ABSTRACT

“Moral psychology” designates inquiry into the psychological infrastructure required for moral thought and practice. Historically, moral psychology has played a large role in moral philosophy, and many of the great works in the history of ethics—Aristotle’s Nicomachean Ethics, Hobbes’ Leviathan, and Hume’s Treatise, for example—open their accounts of ethics with extensive psychological theorizing. This makes sense, since ought plausibly implies can. So, a normative ethical theory should take into account fundamental empirical facts about what humans are capable of. A paradigmatic example is addiction, which has long raised questions about whether addicts’ motivations or capacity for self-control are affected in ways that should mitigate our normative assessments of their conduct. Historically, the relationship between moral judgment and addiction has not always been happy.
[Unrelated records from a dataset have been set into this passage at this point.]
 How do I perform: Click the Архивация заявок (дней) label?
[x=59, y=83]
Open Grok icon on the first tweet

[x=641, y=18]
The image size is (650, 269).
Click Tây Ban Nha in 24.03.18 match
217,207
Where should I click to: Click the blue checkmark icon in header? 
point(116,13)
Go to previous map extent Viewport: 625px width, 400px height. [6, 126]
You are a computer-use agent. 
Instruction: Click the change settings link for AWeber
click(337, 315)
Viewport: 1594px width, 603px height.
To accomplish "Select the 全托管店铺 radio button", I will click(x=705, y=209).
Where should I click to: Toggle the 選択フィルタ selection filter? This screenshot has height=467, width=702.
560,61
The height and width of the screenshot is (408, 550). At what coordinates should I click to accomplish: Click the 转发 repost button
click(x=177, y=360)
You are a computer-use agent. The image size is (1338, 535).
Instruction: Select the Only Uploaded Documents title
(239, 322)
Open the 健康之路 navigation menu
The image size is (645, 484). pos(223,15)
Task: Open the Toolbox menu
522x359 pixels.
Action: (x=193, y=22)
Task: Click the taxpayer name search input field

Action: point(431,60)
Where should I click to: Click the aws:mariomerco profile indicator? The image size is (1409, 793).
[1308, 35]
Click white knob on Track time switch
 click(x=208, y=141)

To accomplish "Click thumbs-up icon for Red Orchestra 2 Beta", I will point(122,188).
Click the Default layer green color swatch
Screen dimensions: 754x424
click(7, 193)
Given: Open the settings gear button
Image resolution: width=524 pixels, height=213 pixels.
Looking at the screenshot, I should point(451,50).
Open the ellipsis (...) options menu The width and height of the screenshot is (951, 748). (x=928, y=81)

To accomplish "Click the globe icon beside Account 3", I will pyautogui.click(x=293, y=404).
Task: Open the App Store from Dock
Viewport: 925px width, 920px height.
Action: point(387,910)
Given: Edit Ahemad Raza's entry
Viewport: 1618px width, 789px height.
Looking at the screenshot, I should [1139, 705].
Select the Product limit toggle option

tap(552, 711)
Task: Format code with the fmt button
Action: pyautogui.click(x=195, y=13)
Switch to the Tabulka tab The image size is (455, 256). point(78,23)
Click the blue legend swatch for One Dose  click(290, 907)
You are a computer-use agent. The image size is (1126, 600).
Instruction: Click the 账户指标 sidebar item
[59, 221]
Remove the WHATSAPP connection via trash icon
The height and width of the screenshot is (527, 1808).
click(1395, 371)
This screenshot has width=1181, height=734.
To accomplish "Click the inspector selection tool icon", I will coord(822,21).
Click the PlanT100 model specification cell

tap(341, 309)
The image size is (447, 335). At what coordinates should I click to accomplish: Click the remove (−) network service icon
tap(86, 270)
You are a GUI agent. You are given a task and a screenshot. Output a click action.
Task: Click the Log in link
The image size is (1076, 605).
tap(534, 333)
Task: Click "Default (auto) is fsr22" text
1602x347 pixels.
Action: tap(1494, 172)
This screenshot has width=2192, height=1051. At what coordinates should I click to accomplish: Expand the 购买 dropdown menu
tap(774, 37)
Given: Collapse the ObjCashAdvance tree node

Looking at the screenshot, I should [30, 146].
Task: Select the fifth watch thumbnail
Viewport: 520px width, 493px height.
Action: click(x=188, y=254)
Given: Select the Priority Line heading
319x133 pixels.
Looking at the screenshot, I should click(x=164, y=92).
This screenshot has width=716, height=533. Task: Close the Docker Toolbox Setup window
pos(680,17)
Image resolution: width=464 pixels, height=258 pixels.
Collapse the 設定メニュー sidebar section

For centuries, and even today in some quarters, addiction has been seen as a moral failing, rendering the addict culpable. It has taken years of empirical research to develop accounts of addiction that offer scientific alternatives to such moralization. However, medicalized approaches to addiction carry their own risks, since they threaten to remove choice or agency from addicts by positing “irresistible” desires driven by underlying physiological compulsions. What is needed is to understand the interaction of motivation and agency to see both how addicts can be exercising significant choice and how the mental and physical changes they undergo result in special and evidently difficult-to-manage problems for choice and action. Once we understand this interaction, we will be in a better position to pose normative and therapeutic questions about the extent or nature of an addict’s responsibility for her actions, and about what evaluative attitudes are appropriate for her, for those close to her, and for the wider society. If there is a moral problem with addiction, it seems unlikely to lie in addiction per se, but in the challenges addiction creates for personal choice, interpersonal relations, public health, and social policy.